Although the two diseases may present with similar symptoms, several features are helpful in distinguishing the two and are listed in the physician resource. For example, the onset of COPD typically occurs at age 40 years or older; asthma generally has an onset before age 20. Asthma symptoms vary over time, while COPD symptoms are persistent and worsen slowly over time. Asthma symptoms immediately respond to bronchodilator treatments, and the condition is usually managed long term with inhaled corticosteroids. Patients with COPD, on the other hand, receive only limited relief from rapid-acting bronchodilator treatment.
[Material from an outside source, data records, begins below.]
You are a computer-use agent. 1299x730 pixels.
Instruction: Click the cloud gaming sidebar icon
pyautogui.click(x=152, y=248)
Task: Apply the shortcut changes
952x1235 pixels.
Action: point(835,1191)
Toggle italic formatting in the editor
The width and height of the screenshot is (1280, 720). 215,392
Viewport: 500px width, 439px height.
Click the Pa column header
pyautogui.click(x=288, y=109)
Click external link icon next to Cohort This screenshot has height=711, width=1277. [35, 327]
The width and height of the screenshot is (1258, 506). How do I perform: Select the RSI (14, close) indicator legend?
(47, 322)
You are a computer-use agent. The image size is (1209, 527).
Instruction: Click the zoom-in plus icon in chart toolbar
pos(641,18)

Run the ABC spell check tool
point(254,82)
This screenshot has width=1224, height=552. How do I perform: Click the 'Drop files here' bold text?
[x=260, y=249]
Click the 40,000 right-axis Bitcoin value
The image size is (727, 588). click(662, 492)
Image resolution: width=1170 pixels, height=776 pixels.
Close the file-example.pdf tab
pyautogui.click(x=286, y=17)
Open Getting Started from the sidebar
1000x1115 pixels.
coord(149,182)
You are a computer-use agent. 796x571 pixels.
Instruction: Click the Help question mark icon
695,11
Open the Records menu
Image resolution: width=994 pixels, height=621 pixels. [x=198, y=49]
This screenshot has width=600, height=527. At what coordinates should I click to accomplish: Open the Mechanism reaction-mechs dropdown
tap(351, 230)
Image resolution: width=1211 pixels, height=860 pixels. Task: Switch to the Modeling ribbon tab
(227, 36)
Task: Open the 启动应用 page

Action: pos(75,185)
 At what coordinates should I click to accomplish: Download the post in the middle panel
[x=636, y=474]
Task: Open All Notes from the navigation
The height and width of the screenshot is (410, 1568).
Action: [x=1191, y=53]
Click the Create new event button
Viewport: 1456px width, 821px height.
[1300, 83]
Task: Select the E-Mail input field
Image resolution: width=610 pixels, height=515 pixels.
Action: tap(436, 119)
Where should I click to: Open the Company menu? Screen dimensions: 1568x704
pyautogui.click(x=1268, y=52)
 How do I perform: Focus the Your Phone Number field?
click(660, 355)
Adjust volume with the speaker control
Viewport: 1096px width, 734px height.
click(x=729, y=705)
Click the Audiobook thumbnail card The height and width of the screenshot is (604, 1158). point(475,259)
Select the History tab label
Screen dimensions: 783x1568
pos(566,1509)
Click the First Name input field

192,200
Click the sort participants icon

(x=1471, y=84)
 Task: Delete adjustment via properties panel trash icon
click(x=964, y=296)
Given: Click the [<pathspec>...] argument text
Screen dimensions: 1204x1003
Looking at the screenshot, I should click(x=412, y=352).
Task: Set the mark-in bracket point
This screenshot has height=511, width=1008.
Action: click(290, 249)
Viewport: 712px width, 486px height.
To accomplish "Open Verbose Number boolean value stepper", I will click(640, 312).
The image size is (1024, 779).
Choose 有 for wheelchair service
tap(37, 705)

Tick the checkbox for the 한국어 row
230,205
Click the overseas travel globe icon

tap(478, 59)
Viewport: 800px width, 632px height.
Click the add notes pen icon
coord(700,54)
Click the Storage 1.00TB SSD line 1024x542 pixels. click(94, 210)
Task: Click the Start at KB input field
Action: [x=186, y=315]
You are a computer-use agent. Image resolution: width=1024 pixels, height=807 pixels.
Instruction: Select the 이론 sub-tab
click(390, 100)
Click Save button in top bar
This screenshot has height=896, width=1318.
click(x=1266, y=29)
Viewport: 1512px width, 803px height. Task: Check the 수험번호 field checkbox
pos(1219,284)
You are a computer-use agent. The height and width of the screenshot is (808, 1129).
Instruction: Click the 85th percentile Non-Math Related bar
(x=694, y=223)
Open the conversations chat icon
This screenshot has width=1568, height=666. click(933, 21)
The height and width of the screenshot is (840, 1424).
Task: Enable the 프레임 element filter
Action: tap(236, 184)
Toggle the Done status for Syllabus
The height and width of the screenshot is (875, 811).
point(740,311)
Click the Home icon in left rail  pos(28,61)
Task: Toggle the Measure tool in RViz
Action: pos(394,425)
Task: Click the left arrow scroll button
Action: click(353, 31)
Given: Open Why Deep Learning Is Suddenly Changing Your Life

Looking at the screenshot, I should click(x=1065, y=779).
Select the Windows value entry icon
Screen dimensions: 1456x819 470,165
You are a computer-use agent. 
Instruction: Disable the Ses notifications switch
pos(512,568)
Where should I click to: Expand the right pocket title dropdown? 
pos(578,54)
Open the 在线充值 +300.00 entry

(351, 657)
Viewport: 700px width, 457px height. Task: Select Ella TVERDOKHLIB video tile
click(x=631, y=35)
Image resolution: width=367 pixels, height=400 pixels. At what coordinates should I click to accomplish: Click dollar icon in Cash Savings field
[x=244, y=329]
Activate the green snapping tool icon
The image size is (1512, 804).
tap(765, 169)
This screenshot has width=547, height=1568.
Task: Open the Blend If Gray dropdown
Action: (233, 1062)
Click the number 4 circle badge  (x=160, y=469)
Because COPD has a gradual onset, patients often don't realize they have it, Hawkins explained. A few carefully worded questions, however, can help physicians identify patients who might have the disease.
"We're asking doctors not to ask, 'Do you ever get short of breath?'" he said, because this can often be attributed to deconditioning or age. Instead, Hawkins noted, "You should ask: 'Are you able to do the activities you were doing last year or the year before? Are you able to do the activities your friends are doing?'"
An accurate diagnosis of either asthma, COPD or both will lead to better treatment and fewer exacerbations.
COPD symptoms are best managed by improving overall lung function with bronchodilators or combination therapy, but not with inhaled corticosteroids alone, according to the physician resource. Exacerbations may require bronchodilators, steroids and/or antibiotics.
Mild asthma is best managed with a short acting beta-agonist as needed. Inhaled corticosteroids are effective for controlling symptoms in patients with persistent asthma and at reducing exacerbations. Other controller therapy can be used, but patients with asthma should not rely solely on bronchodilators.
A variety of inhaled combination medications were released in 2016, including various combinations of long-acting beta-agonists, long-acting anti-muscarinic agents and inhaled corticosteroids, said Hawkins. The AAFP's physician education resource should help physicians make the right treatment choices for specific patients according to their diagnosis and severity.
Smoking exacerbates both diseases, and those who smoke should receive counseling about smoking cessation at every visit and, when appropriate, support to help them quit.
"It's critically important that physicians make consistent, caring messages about smoking cessation," Hawkins said. "Family physicians are very effective at helping their patients quit, but it often takes repeated, caring messages delivered over time."
The AAFP's Ask and Act tobacco cessation program provides targeted physician resources to help patients quit smoking.